A Morgadinha dos Canaviais - Cap. 25: XXV Pág. 394 / 508

.. Ó anjo do Céu! Viver eu para te ver assim!

E, tirando-a do esquife, cingiu-a contra o peito, cobrindo-a de beijos, que não conseguiam aquecer o gelo daquelas faces.

Raros olhos ficaram enxutos ante aquela sincera dor. Desvanecera- se a ira popular; como que uma nobre vergonha, uma vergonha de boa índole, fazia já renegar aos mais atrevidos os seus excessos passados.

O Cancela continuava:

- Esta frialdade da morte! Esta brancura das faces!... Isto mata-me, despedaça-me o coração!... Não me morras assim, filha! Não me morras, antes de dizer-me uma palavra de amor... de perdão. Sim, tu tinhas que me perdoar antes de morrer! Porque não esperaste ao menos?... Pensar eu que hei-de ver-te partir, sem que me dês um beijo de despedida?... Que te não hei-de ouvir falar? Só! Só! Ficar só! Só neste mundo, Senhor!... Em que tanto vos ofendi, meu Deus, para me castigardes assim!? Em quê?

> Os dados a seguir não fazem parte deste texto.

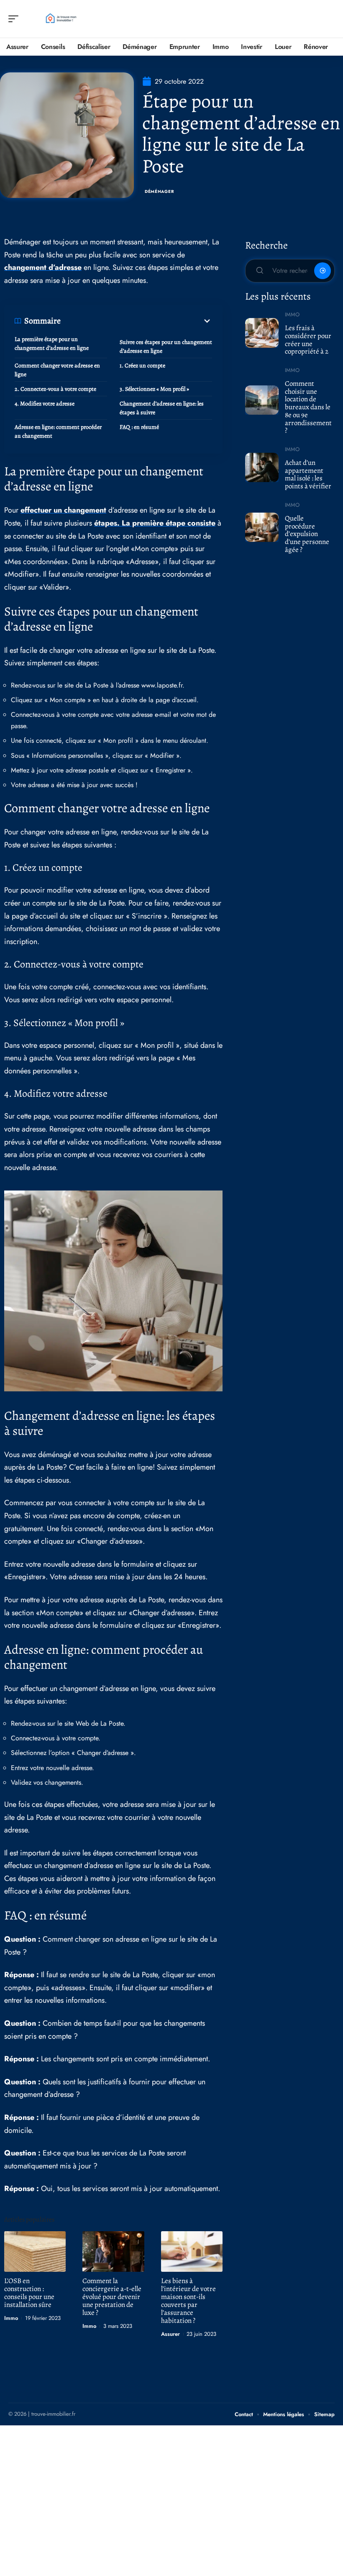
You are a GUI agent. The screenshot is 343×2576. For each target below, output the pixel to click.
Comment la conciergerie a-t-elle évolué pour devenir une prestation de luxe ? (111, 2296)
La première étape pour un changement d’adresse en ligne (52, 343)
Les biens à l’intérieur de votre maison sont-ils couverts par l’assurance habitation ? (188, 2300)
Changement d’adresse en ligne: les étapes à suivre (162, 408)
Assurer (170, 2334)
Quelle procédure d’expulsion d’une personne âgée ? (307, 533)
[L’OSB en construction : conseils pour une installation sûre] (35, 2251)
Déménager (159, 191)
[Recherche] (329, 19)
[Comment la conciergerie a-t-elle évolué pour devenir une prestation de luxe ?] (113, 2251)
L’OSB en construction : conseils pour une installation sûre (29, 2292)
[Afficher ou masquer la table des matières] (136, 321)
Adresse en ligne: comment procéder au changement (58, 431)
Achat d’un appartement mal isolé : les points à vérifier (308, 474)
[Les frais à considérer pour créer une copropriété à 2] (262, 332)
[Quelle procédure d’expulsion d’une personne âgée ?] (262, 527)
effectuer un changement (63, 510)
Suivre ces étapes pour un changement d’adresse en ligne (166, 346)
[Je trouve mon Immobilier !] (60, 19)
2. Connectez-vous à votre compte (55, 389)
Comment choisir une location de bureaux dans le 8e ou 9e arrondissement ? (308, 407)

Madalena chorava, comovida, ao ouvir estas palavras dolorosas.

O Cancela voltou para ela os olhos já marejados de lágrimas.

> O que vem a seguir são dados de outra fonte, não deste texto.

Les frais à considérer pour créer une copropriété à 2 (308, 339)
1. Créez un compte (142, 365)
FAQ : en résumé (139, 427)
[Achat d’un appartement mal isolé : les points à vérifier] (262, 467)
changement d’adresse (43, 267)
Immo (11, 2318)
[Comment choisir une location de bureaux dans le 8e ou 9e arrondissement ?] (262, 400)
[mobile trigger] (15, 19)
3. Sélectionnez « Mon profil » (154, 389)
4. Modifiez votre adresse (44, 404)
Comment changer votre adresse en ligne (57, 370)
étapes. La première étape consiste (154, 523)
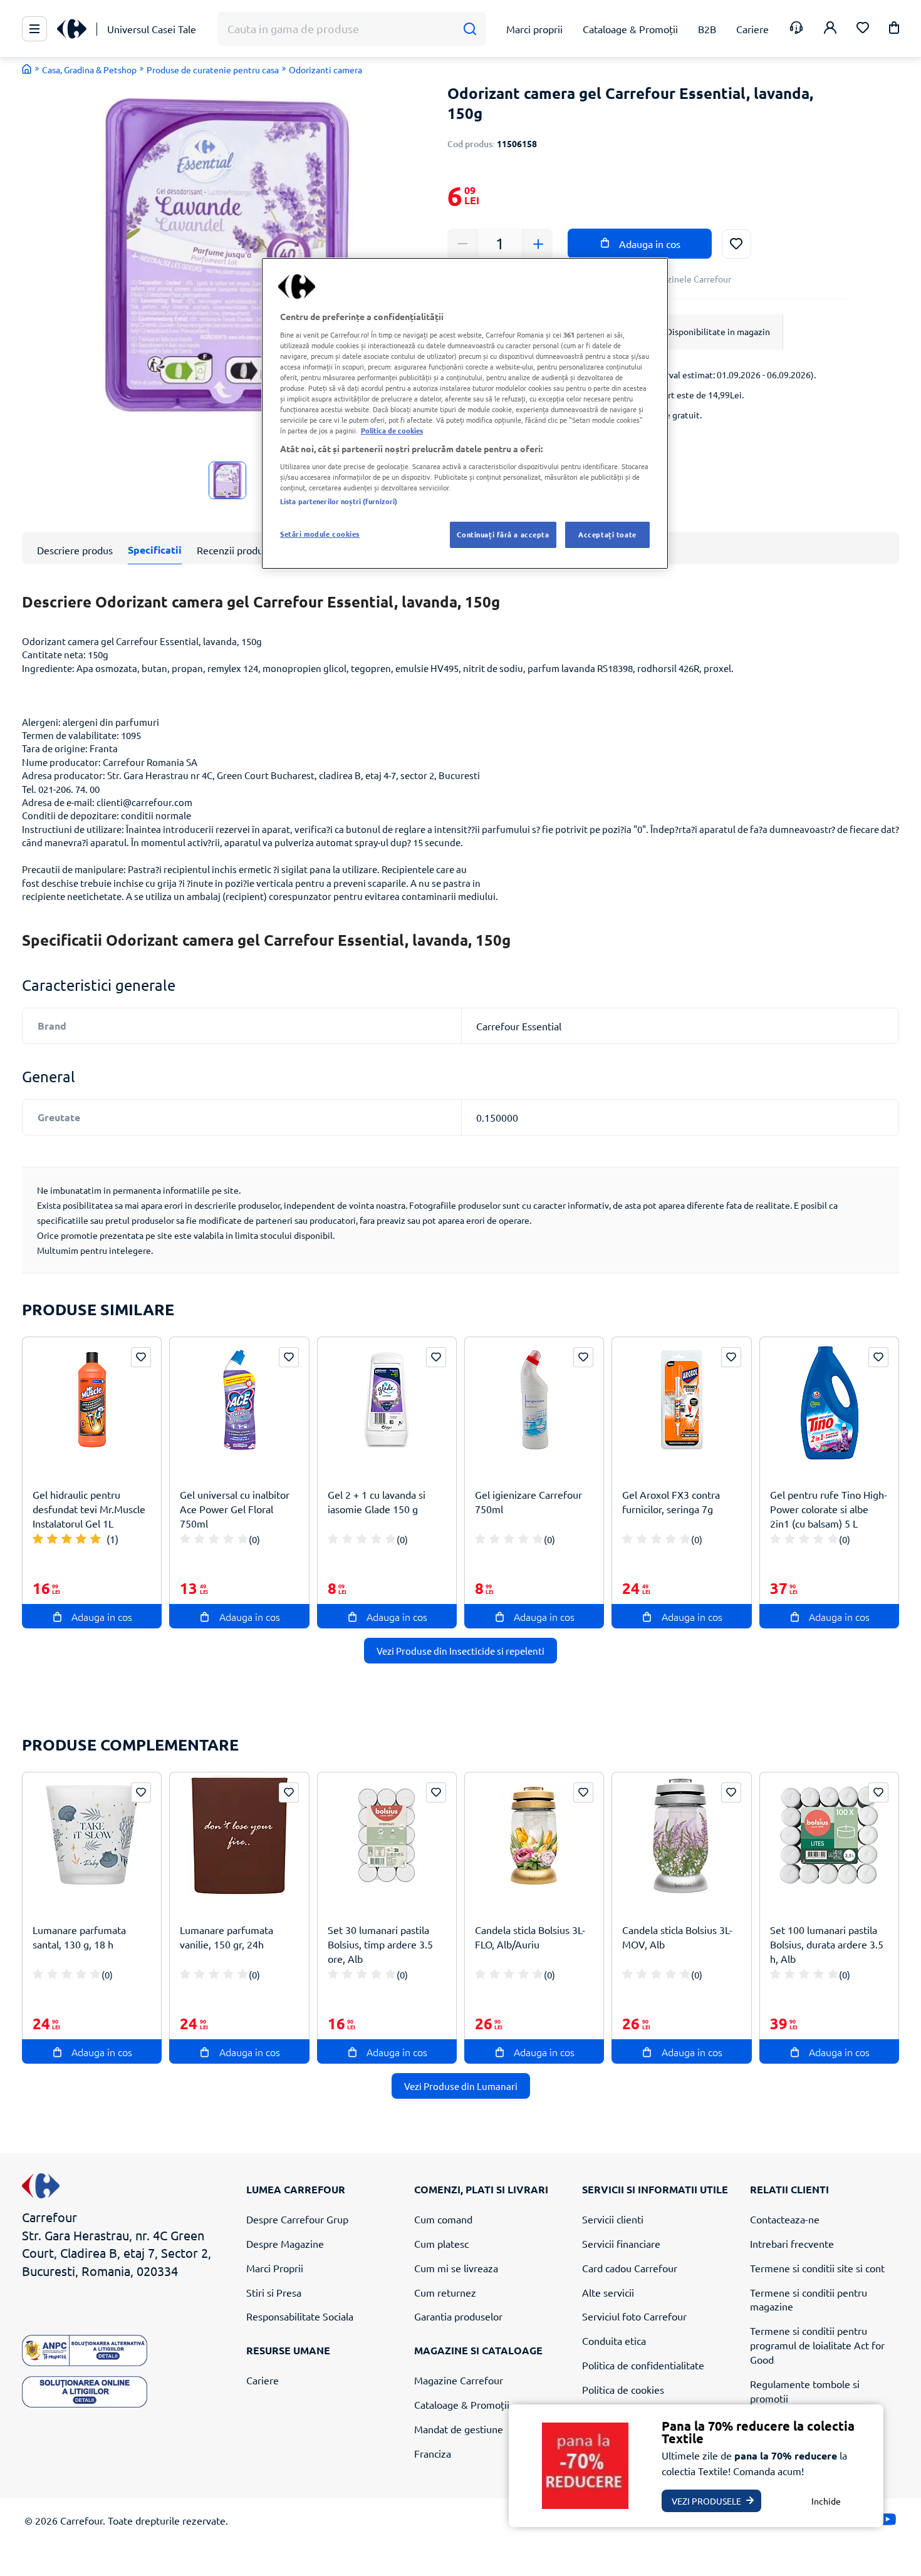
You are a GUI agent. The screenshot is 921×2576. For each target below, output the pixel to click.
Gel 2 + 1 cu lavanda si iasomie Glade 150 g (376, 1501)
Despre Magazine (285, 2243)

- Ó menina Madalena, pois Ermelinda morreu?... Fale, diga-me. A minha filha morreu? A que horas?... Como?... Falou em mim? Pensou em mim?... Perdoou-me?... Chora, e não responde... Então não me perdoou? Pois minha filha não me perdoou?

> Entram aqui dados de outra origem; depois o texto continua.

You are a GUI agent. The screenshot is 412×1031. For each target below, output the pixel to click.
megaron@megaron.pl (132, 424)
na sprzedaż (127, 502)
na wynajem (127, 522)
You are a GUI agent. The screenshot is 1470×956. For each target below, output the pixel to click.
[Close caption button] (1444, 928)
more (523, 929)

Madalena respondeu a custo:

- Que tinha ela a perdoar-lhe?

- Não é verdade que eu lhe queria muito? Não é verdade que eu vivia por ela? Agora... que me importa o viver? Como posso eu viver!? Ai, se Deus me matasse agora, assim! Abraçado a este anjo! Se Deus me matasse! E outra vez a estreitava nos braços.

Depois, voltando-se para o povo que se conservava ali, perguntou com voz alterada:

- Que procuram?... Que querem?... O que fazem aí armados, ao pé de minha filha morta?

- Queremos que eles a enterrem na igreja - responderam, já tibiamente, algumas vozes.